Why is this asked in interviews?

This is a Dynamic Programming and optimization problem. Interviewers ask it to test whether a candidate can transition from an $O(N^2)$ exhaustive search to an elegant $O(N)$ greedy or stack-based solution. It tests your mathematical intuition: if you jump to a smaller number, are you sacrificing a larger multiplier that could have been achieved by jumping directly to a larger number further down the line?

Algorithmic pattern used

While you can use 1D Dynamic Programming (dp[j] = max(dp[i] + (j-i)*arr[j])), the most optimal pattern is using a Monotonic Stack or a Suffix Maximum Array (Greedy). Because the score is strictly based on the destination value, you only ever want to hop to the absolute largest value available to the right of your current position. If there are multiple identical largest values, you want to hop to the furthest one to maximize the (j - i) distance multiplier.

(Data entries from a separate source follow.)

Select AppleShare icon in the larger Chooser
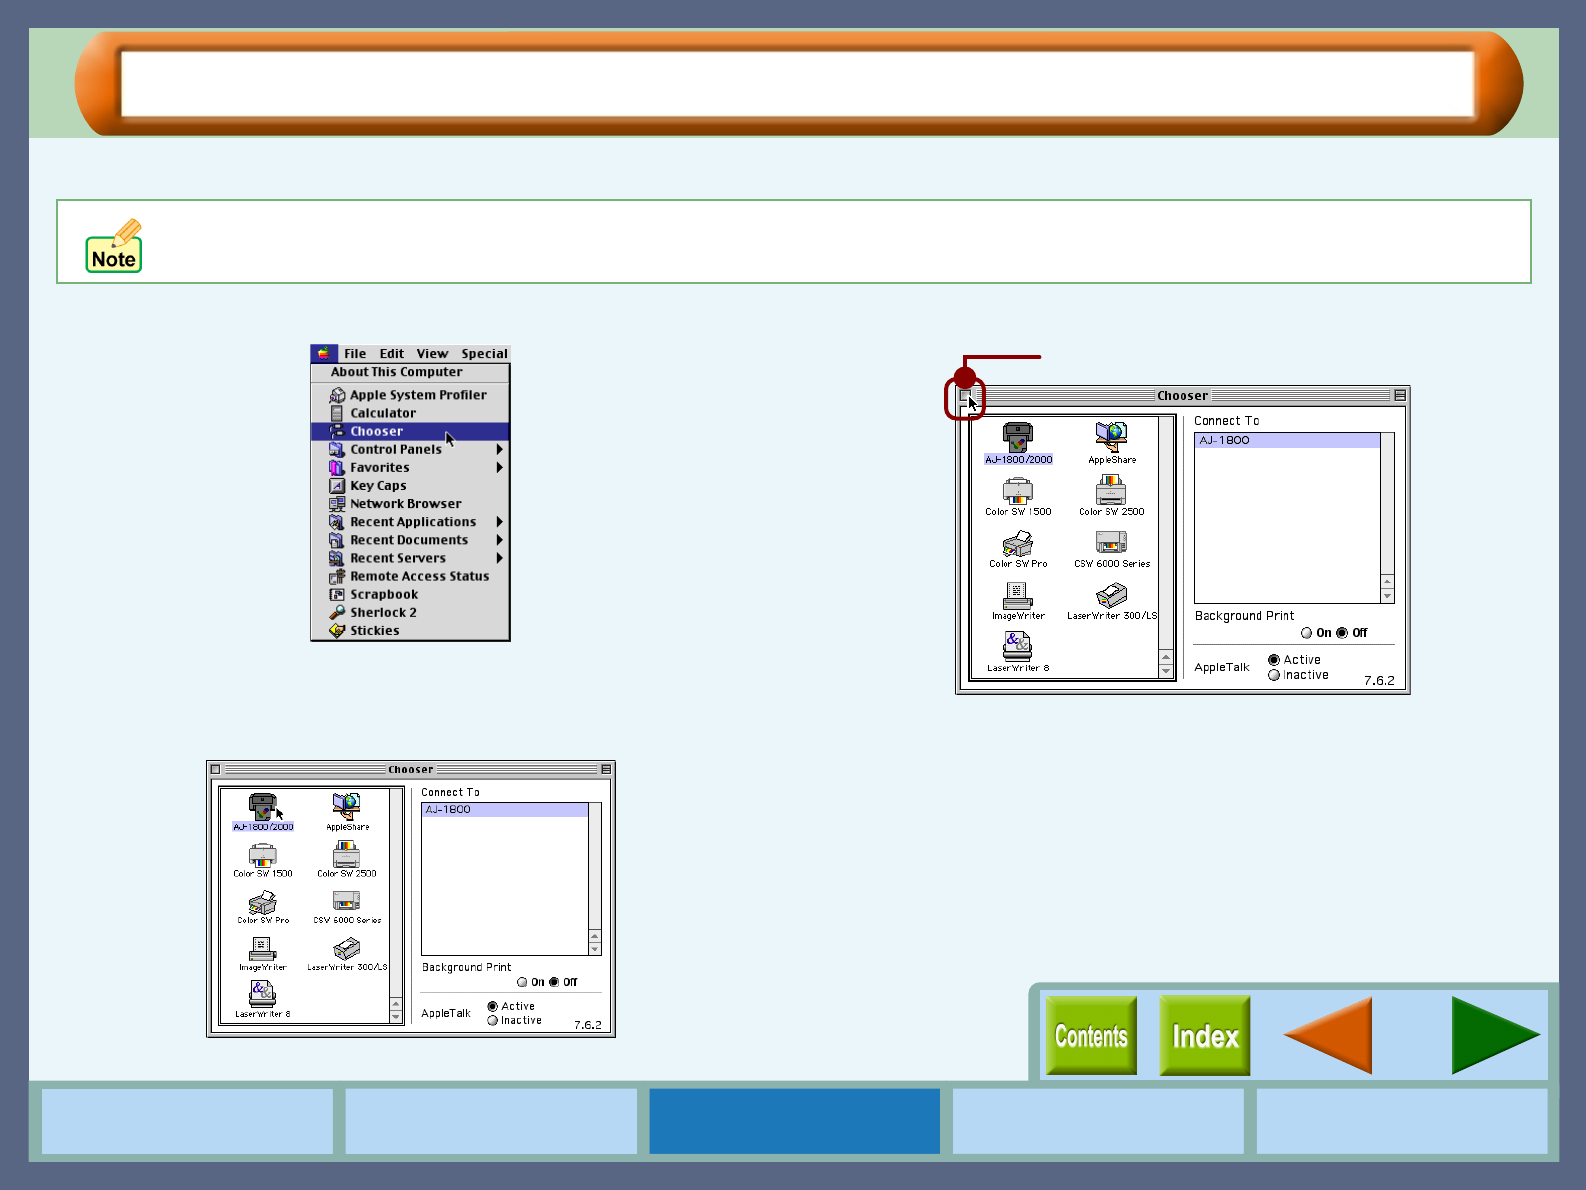Image resolution: width=1586 pixels, height=1190 pixels. [x=1111, y=437]
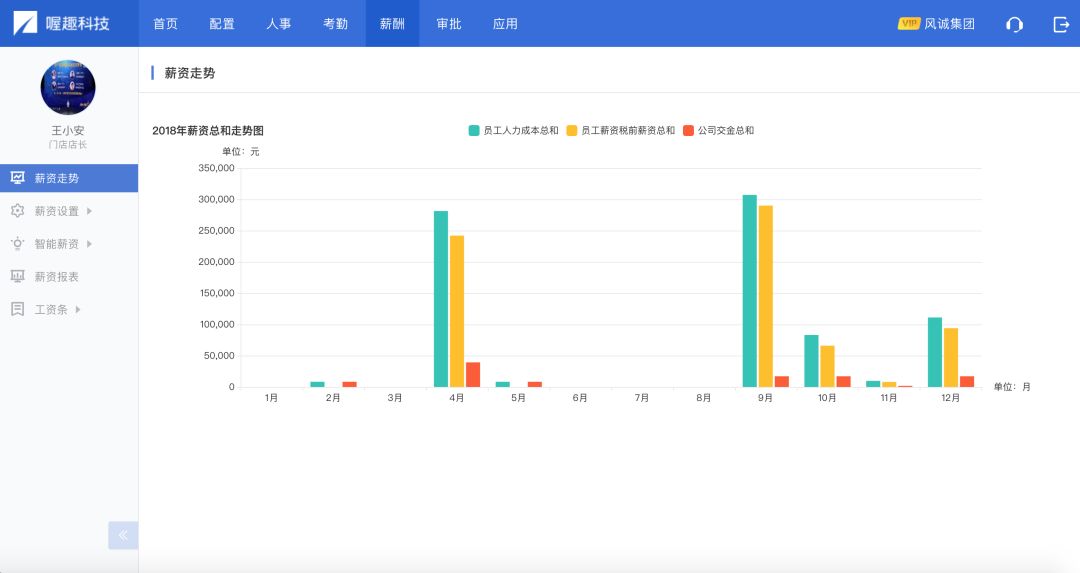
Task: Toggle 员工薪资税前薪资总和 legend series
Action: [621, 130]
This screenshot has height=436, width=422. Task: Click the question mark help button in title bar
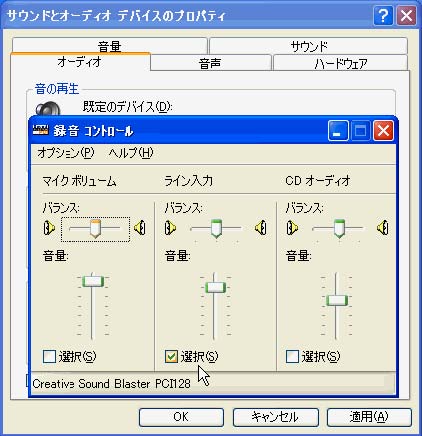coord(383,16)
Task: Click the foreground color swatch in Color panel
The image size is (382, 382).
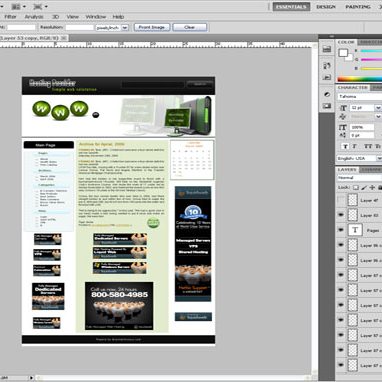Action: pos(343,53)
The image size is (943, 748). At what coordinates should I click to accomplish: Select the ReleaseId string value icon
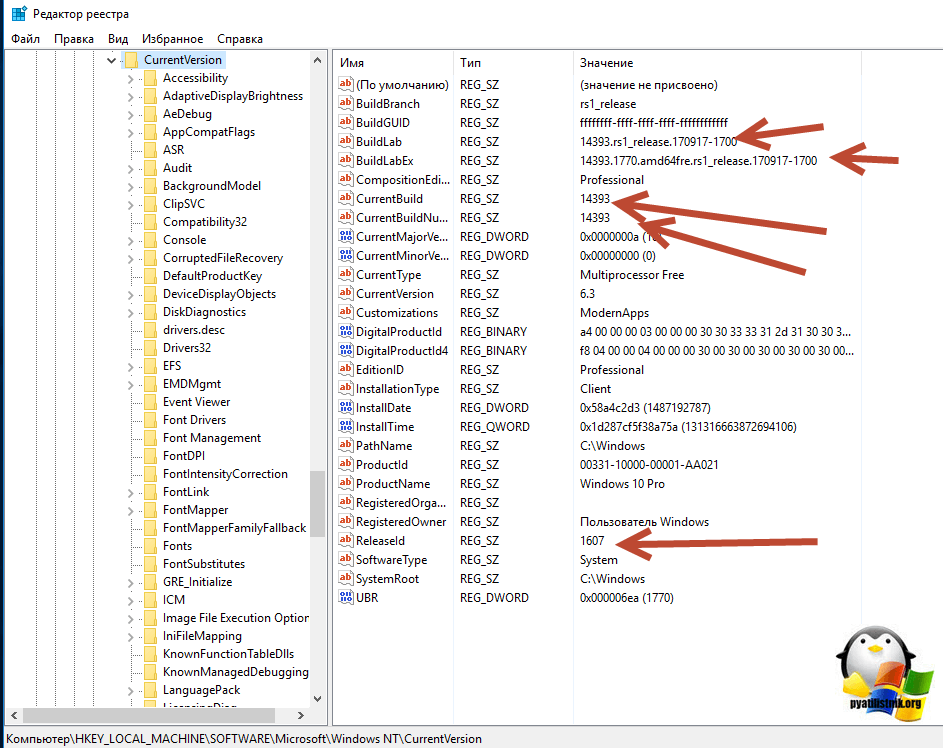(x=347, y=541)
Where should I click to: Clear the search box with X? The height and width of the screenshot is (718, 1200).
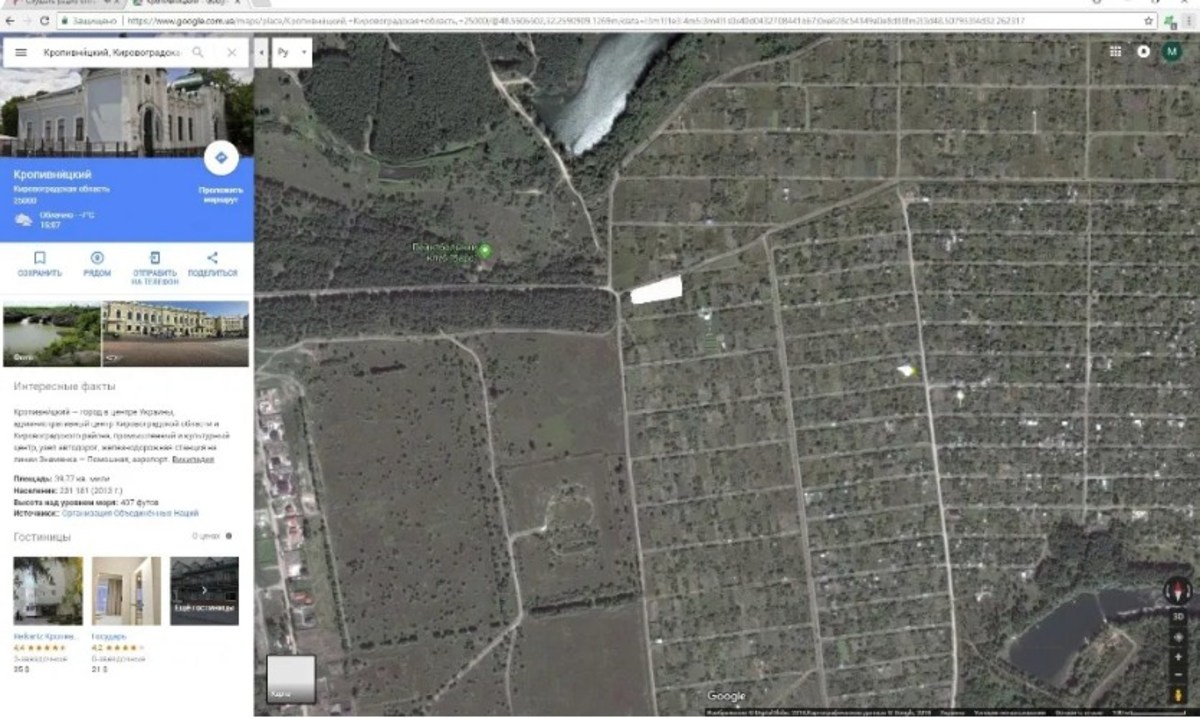(232, 52)
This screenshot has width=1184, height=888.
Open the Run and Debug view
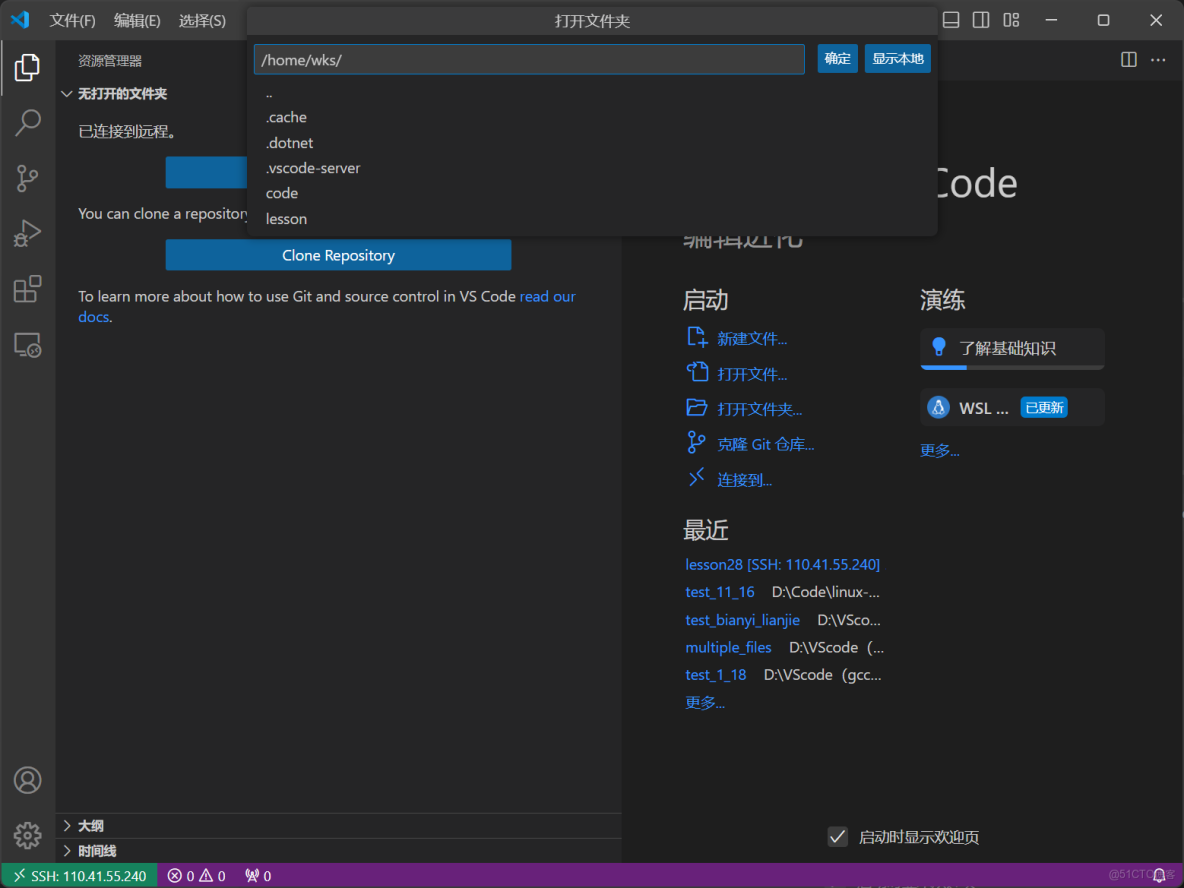click(x=27, y=232)
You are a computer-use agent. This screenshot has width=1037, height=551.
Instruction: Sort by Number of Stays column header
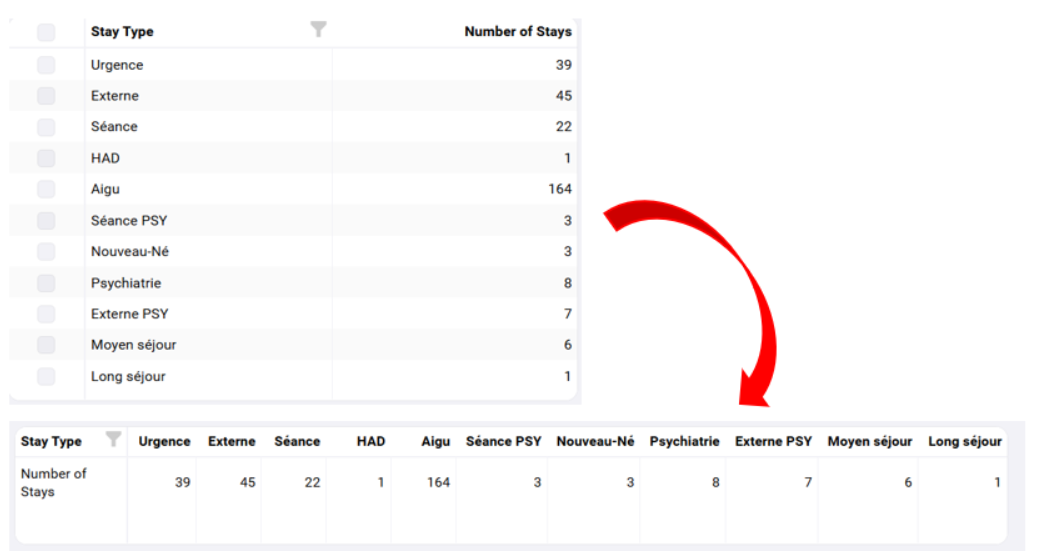(517, 32)
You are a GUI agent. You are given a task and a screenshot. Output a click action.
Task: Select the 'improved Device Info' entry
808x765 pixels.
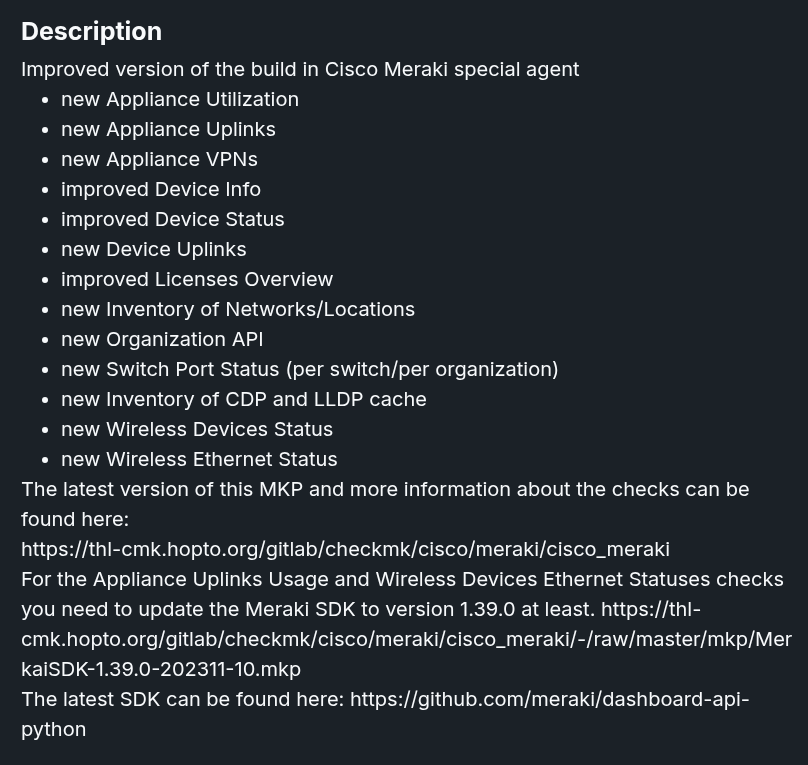161,189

1. Create a suffix_max array that stores the index of the maximum value from i to the end of the array.
2. Start at index 0. Look at suffix_max[1]. That index j is your optimal next hop.
3. Calculate the score, move your current position to j, and repeat until you reach the end.

Example explanation

Array: [1, 5, 2, 4, 3]. Length 5. End is index 4. Suffix max indices (from right to left):

• from 4: max is 3 (idx 4)
• from 3: max is 4 (idx 3)
• from 2: max is 4 (idx 3)
• from 1: max is 5 (idx 1)
• from 0: max is 5 (idx 1)

Hop sequence:

• Start at 0. Best hop is to suffix_max[1] which is index 1 (value 5).
• Hop to idx 1. Score = (1 - 0) * 5 = 5.
• Current at 1. Best hop is to suffix_max[2] which is index 3 (value 4).
• Hop to idx 3. Score = (3 - 1) * 4 = 8.
• Current at 3. Best hop is to suffix_max[4] which is index 4 (value 3).
• Hop to idx 4. Score = (4 - 3) * 3 = 3. Total Score = 5 + 8 + 3 = 16.

Common mistakes candidates make

A common error is writing the $O(N^2)$ DP solution dp[i] = Math.max(dp[i], dp[j] + (i-j)*arr[i]). For arrays of length $10^5$, this will Time Limit Exceed. Another mistake is hopping to the first instance of a maximum value instead of the last instance. Because the formula uses (j - i), hopping further to an identical value yields a strictly larger score.

Interview preparation tip

When tackling "hoppping" or "jump game" problems where the reward is multiplied by the distance, the Greedy Suffix Max pattern is almost always the intended optimal solution. Practice traversing an array backwards to track the index_of_max_seen_so_far. This $O(N)$ precomputation instantly builds the exact optimal path for you to follow on your forward pass.